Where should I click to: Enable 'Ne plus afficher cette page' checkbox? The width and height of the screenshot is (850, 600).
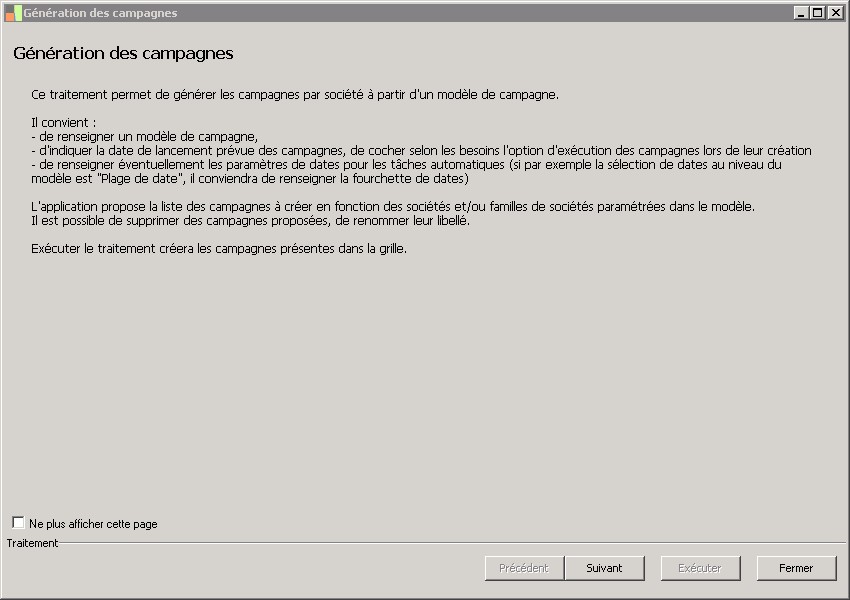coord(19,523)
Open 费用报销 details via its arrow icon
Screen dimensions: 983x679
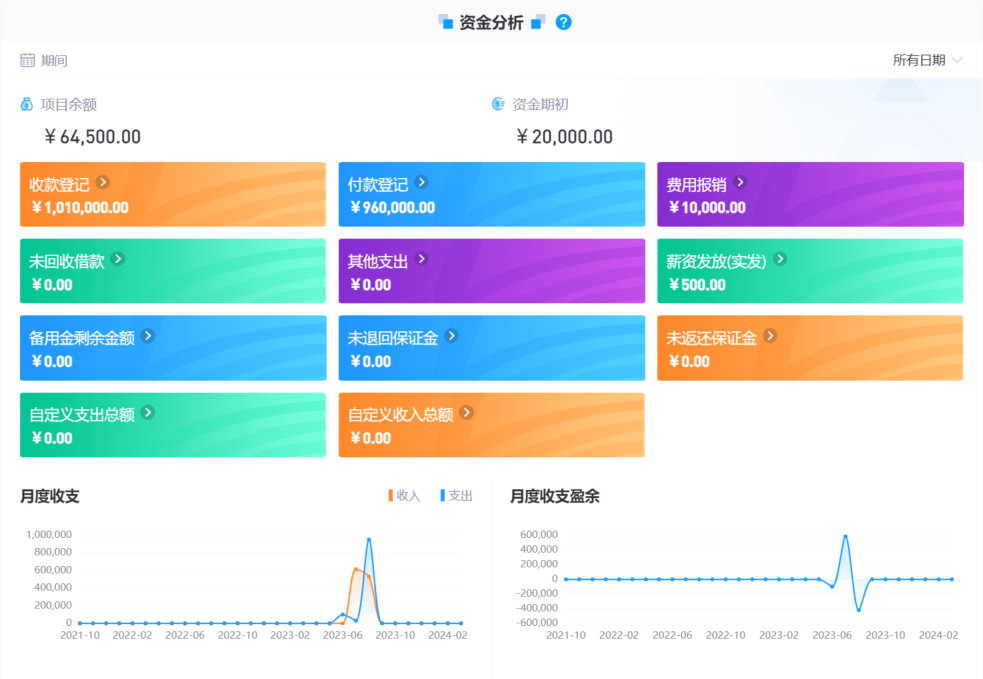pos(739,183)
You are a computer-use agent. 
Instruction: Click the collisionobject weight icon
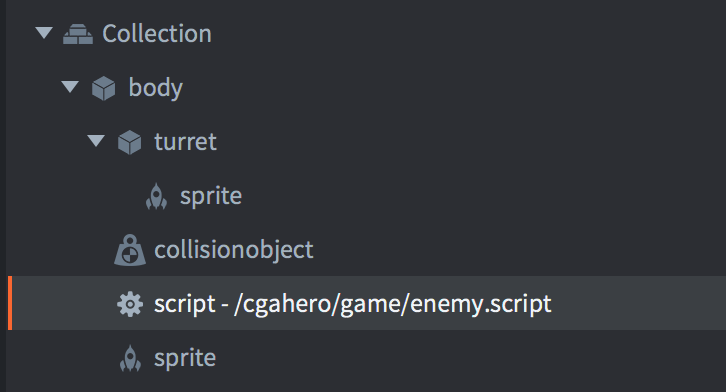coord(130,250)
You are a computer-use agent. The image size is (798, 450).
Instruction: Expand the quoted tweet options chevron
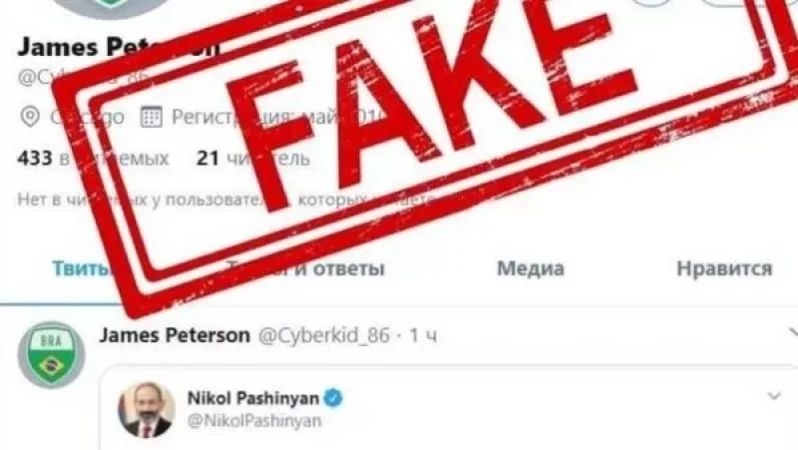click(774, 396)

• **EXERCISE DESCRIPTION**: Output the line containing "Open 费用报销 details via its arrow icon" and each line after it, through the end of the material, exactly as given. No pictures belong in the output.

• **RESPONSE TO THE EXERCISE**:
Open 费用报销 details via its arrow icon
Screen dimensions: 983x679
pos(739,183)
You are a computer-use agent. 
Instruction: Click the collisionobject weight icon
coord(130,250)
You are a computer-use agent. The image size is (798, 450).
Instruction: Expand the quoted tweet options chevron
click(774, 396)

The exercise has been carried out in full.